Problem: In the data that follows, give the number of lines containing the word "refresh". Offer no additional comment.

Stored data entries
■ ■ ■
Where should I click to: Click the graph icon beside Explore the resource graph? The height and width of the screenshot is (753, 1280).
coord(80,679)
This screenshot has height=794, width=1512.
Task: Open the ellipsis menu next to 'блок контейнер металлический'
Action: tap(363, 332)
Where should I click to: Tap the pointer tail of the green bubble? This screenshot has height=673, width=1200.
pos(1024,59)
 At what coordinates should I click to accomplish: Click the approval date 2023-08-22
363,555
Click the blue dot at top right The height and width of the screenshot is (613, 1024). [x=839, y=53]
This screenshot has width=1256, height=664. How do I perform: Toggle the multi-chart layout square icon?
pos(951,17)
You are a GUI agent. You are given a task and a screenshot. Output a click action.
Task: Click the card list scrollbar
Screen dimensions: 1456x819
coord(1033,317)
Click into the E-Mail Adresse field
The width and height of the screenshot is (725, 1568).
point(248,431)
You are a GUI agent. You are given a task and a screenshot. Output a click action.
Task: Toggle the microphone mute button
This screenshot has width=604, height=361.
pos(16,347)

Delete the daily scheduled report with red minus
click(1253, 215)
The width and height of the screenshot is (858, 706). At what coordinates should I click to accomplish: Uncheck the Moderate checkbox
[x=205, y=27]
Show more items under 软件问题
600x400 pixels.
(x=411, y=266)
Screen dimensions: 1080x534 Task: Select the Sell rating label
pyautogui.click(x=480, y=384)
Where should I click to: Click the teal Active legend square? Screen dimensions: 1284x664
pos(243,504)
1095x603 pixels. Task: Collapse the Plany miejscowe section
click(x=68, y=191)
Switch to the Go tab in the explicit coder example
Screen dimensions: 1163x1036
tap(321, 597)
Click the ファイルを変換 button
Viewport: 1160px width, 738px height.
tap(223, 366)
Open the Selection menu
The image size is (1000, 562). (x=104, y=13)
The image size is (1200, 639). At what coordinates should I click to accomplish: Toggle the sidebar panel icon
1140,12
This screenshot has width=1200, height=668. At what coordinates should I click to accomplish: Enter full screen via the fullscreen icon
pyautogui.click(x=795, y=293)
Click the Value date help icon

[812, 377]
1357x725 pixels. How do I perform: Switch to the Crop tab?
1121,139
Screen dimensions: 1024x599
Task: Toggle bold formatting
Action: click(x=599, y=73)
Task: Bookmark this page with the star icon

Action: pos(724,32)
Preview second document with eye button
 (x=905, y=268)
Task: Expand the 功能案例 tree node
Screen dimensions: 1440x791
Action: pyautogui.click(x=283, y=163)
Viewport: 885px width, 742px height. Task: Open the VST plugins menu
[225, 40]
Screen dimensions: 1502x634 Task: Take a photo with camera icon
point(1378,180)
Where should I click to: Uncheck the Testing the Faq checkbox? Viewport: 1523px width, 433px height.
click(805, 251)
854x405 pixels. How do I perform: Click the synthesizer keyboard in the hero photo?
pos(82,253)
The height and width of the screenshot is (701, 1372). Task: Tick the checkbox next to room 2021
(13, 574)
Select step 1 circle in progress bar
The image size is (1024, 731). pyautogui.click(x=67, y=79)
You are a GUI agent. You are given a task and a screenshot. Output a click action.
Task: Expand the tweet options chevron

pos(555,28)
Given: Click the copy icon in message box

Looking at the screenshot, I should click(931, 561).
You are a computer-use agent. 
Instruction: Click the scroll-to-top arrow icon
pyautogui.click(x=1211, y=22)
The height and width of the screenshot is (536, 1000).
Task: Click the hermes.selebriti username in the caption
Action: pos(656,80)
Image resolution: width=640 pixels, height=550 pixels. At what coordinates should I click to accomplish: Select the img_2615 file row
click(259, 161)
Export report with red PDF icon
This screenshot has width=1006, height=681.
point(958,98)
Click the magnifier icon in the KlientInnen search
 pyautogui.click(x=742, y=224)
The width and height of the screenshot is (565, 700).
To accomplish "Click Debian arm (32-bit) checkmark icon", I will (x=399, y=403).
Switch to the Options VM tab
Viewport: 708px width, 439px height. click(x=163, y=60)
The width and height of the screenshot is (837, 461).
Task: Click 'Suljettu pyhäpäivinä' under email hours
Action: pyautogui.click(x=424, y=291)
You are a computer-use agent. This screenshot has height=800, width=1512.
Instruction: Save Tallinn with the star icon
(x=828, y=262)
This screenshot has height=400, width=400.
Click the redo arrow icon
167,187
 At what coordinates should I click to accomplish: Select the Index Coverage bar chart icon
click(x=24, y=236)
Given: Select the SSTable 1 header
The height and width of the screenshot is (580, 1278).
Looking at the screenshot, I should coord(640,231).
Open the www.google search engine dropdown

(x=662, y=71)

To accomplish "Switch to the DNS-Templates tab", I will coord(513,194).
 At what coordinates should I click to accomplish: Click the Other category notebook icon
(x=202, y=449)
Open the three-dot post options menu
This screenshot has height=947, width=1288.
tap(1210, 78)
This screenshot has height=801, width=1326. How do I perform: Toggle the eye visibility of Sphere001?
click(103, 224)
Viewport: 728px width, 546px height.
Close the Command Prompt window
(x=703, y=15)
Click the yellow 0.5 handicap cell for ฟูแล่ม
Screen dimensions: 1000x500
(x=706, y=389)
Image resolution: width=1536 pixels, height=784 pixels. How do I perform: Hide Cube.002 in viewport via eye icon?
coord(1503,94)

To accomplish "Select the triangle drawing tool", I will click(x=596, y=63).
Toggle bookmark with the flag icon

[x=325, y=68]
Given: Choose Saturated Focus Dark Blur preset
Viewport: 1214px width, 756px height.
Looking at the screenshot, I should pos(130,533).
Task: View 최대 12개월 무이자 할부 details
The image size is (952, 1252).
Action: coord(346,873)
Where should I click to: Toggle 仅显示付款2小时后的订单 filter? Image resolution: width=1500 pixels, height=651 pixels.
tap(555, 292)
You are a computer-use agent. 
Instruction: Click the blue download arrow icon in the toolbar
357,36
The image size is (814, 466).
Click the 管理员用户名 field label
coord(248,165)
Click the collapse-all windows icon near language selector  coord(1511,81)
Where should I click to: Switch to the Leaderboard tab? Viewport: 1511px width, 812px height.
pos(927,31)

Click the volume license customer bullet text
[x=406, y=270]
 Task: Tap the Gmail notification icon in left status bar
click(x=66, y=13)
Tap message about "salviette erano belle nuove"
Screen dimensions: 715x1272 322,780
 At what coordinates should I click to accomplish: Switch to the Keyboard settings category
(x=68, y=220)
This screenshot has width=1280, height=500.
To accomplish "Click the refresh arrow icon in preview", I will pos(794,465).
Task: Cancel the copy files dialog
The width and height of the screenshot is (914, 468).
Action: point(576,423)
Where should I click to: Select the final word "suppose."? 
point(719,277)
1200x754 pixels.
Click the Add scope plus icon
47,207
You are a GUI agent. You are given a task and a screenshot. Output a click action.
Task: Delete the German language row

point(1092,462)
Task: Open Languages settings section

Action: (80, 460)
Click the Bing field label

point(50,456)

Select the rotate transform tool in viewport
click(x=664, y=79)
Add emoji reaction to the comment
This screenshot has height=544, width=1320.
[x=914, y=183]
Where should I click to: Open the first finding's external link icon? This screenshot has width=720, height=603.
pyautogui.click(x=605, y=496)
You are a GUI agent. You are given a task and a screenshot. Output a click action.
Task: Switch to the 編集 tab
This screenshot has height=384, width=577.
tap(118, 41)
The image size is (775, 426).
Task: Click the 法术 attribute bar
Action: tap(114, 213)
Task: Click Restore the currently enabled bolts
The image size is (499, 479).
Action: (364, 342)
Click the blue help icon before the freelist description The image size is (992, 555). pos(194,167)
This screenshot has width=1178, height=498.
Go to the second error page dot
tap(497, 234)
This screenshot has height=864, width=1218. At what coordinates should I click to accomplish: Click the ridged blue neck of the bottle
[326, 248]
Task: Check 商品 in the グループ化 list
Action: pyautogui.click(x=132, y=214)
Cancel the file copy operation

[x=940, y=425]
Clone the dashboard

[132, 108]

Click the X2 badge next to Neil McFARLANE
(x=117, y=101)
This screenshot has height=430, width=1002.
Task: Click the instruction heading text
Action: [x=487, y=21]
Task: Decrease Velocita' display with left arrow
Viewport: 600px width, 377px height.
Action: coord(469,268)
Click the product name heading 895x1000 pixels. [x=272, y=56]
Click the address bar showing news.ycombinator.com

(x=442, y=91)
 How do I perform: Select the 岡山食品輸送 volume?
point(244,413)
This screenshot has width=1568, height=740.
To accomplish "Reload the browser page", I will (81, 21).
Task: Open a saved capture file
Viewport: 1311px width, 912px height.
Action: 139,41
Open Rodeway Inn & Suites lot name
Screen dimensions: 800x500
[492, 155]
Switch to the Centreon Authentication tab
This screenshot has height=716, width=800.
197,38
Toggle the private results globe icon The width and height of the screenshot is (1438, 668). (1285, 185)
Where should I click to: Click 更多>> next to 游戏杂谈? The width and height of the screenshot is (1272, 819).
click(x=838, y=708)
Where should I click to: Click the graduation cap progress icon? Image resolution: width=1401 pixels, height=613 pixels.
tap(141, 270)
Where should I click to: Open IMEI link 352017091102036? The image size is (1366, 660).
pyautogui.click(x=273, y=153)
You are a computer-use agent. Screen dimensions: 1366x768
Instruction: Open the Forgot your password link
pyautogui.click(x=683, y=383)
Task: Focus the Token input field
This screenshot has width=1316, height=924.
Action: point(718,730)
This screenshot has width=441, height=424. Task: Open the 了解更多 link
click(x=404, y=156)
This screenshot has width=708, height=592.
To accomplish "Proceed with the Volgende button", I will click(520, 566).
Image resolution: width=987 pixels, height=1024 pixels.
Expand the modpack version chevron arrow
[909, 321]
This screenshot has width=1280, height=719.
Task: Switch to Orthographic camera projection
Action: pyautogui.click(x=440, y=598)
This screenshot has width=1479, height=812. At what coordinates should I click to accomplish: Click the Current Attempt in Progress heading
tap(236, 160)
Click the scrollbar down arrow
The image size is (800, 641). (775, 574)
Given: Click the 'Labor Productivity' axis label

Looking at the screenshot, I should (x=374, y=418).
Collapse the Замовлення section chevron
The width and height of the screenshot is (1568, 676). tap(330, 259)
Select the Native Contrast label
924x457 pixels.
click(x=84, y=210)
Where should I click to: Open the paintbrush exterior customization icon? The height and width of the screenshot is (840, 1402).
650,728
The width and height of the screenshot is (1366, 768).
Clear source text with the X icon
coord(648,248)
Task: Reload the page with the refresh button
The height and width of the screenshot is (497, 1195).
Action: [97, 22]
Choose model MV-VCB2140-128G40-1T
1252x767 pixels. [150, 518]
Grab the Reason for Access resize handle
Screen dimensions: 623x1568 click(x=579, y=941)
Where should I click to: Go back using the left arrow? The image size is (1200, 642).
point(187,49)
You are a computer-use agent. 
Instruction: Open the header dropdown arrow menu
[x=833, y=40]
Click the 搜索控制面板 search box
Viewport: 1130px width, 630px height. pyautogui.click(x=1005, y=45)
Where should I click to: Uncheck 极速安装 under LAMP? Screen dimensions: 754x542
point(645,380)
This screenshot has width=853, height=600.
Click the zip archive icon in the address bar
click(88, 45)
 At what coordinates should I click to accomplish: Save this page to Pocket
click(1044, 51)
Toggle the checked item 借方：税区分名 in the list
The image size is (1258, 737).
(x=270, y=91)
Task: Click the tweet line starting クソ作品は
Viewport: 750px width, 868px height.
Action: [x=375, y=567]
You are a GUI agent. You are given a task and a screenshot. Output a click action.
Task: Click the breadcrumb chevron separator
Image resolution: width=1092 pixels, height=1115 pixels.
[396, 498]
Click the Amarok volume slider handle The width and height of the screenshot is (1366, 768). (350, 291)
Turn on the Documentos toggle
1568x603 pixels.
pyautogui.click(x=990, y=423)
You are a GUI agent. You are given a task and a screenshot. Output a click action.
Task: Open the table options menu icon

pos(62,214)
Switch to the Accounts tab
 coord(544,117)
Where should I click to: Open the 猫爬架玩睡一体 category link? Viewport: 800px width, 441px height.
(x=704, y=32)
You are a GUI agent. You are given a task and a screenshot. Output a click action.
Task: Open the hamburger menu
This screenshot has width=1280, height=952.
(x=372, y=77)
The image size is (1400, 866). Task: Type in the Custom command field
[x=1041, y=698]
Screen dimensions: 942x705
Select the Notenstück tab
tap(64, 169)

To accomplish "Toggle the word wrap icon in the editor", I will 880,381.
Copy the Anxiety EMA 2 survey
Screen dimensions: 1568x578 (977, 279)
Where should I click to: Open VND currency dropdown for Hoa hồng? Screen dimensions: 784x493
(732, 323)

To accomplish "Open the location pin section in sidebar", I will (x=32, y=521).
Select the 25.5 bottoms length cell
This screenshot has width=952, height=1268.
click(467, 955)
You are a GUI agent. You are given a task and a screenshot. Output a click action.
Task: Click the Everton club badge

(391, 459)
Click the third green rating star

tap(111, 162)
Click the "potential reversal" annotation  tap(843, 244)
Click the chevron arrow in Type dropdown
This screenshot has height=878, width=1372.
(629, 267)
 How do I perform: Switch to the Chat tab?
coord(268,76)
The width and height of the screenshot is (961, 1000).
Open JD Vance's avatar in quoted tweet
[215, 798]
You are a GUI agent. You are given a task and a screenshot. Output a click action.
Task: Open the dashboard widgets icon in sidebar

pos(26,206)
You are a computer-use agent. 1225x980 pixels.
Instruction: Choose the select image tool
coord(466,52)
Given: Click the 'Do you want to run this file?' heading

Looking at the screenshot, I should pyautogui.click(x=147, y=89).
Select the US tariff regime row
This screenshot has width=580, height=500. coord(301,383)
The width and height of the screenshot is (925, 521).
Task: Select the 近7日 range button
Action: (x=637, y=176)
■ ■ ■
Solution to this exercise: 2